Today, it’s culture that is proving to be the new competitive frontier. The research is in and companies with strong, positive and aligned cultures are delivering better bottom lines. With the average Fortune 500 company lifespan reduced to less than 15 years, your culture is key to survival.
Focus on Energy
You don’t have to be the leader of a poor performing unit to put culture at the top of your strategic initiatives. Accepting the status quo as okay will have those who are purposefully managing their culture race past you. Author of The Obstacle is the Way, the Ancient Art of Turning Adversity into Advantage, Ryan Holiday says “We only have so much energy for our work, for our relationships, for ourselves. A smart person understands this and guards it carefully. Meanwhile, idiots focus on marginal productivity hacks and gains while they leak out energy each passing day”.

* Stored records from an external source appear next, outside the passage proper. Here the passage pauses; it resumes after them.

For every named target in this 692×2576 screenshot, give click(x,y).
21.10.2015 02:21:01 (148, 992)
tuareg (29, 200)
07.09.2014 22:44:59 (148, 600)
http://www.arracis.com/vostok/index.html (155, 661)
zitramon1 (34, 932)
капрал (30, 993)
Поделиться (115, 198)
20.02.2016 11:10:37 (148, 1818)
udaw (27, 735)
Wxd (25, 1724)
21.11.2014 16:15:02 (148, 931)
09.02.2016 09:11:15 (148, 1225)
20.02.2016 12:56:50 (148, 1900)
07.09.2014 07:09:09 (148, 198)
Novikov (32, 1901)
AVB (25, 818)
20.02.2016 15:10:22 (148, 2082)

By mining our culture, we were able to identify the pent up potential of our people. We were also able to dig down into the root causes of the barriers to performance. During my time transforming that poor performing unit we worked on initiatives to drive out limiting values such as blame, confusion, and control. At the same time we brought in more emphasis on collaboration, coaching and technology. This resulted in a refocus of the limited individual buckets of energy from complaining, destructive behaviors and just going through the motions, to re-energized, forward looking and innovative thinking.

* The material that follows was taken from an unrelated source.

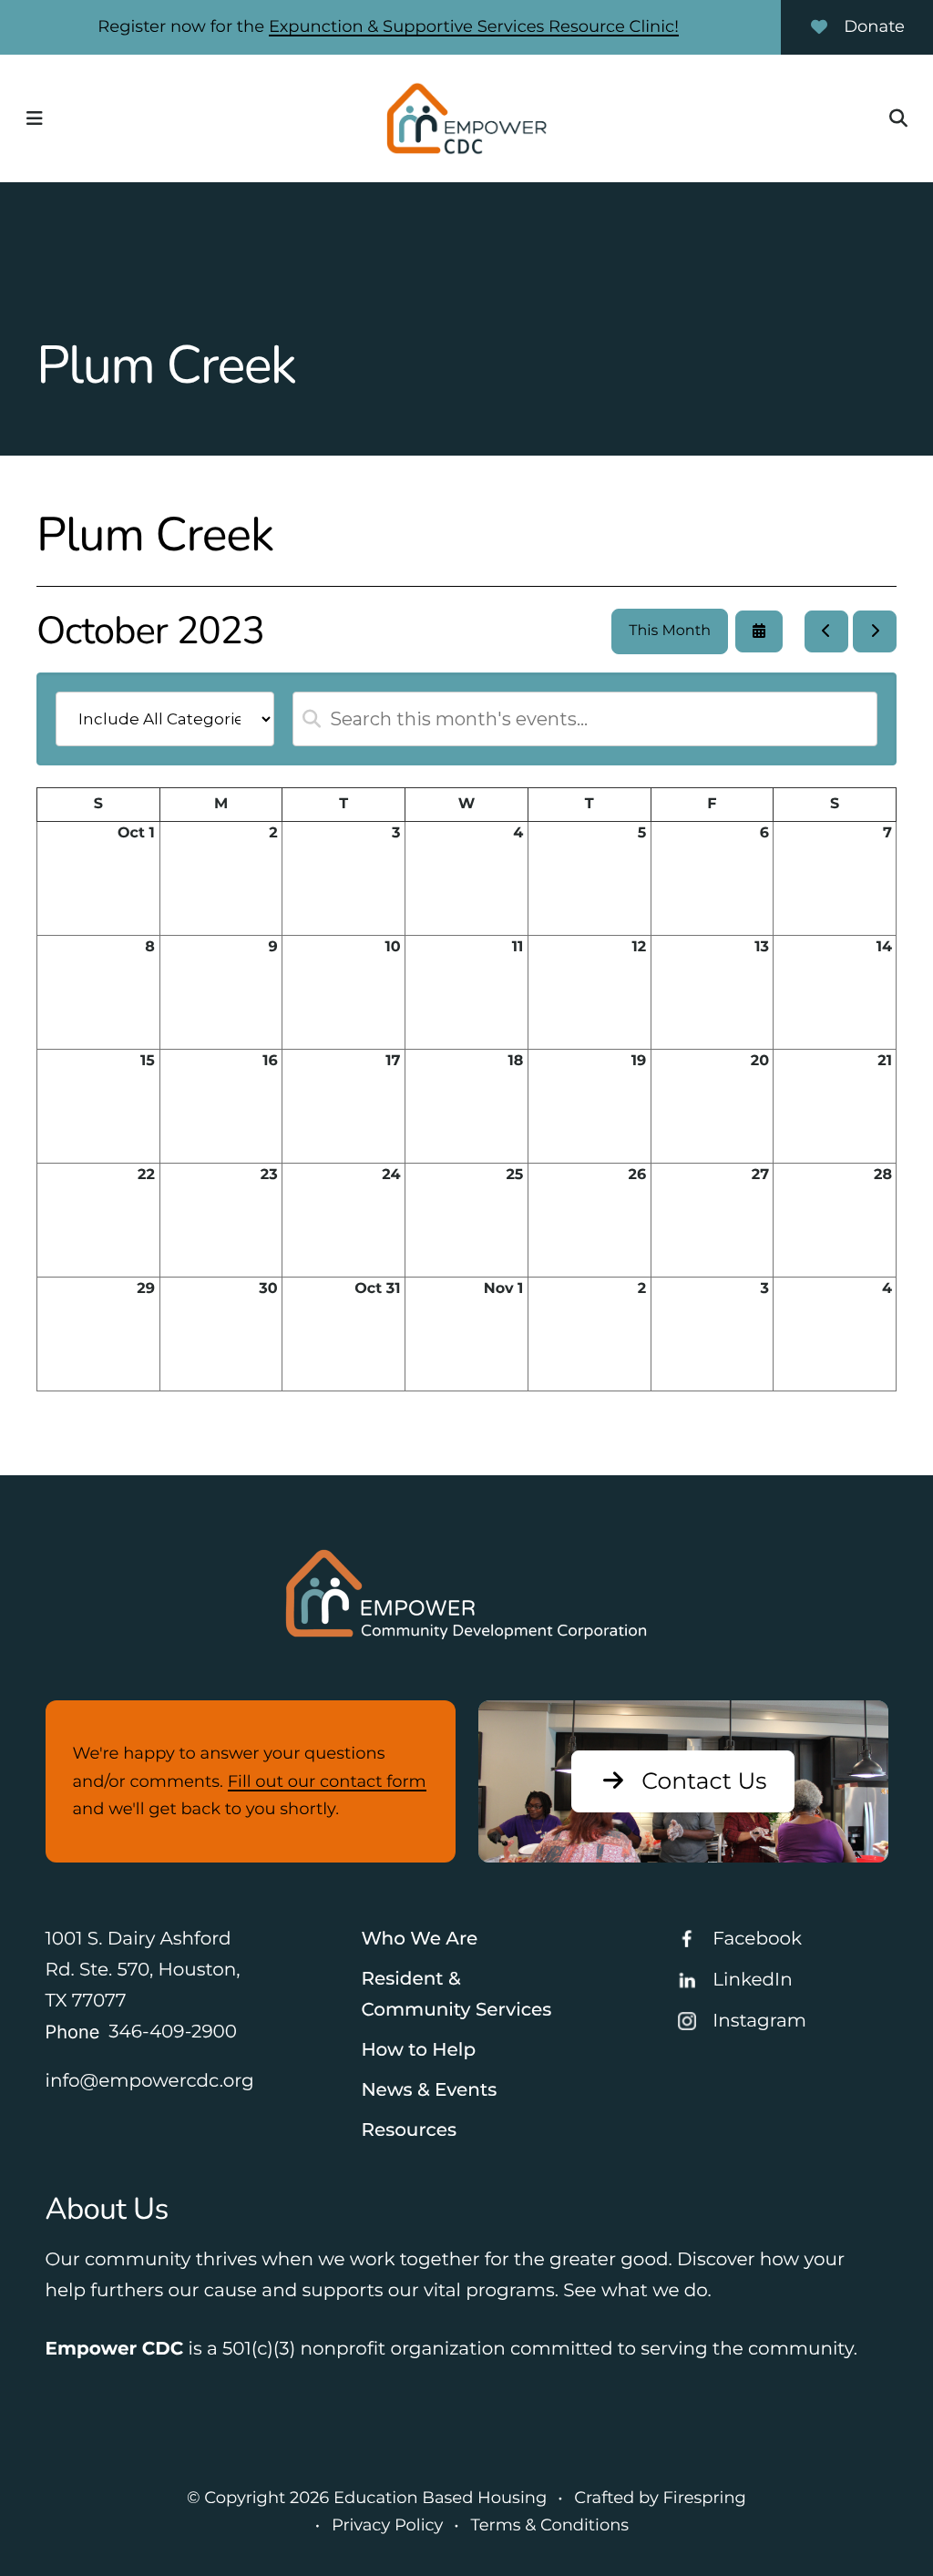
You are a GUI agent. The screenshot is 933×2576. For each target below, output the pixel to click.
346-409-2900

Adding cultural entropy (the measure of unproductive energy) to your dashboards, along with progress reports on your culture initiatives will help ensure that your human assets don’t get forgotten. This will make culture, which many feel intangible, very tangible. And we all know that what gets measured, gets managed.
You Are Not Alone
If you haven’t spent time working on your culture, you are not alone.
- Only 12% of leaders believe their organizations are excellent at driving the necessary culture for success
- Only 28% of leaders report that they understand their organization’s culture
- Only 5% of leaders said their own corporate culture was where it needed to be
Clearly, the opportunity to gain a competitive advantage by focusing on your culture is huge. And, don’t forget that beyond the organizational responsibility to deliver a better bottom line, we also have the responsibility to release the potential of our people. You can do both by being committed to creating the best possible environment for your employees. Ignite your culture starting today.
P.S. That famous sage I quoted earlier? The Greek philosopher Plato.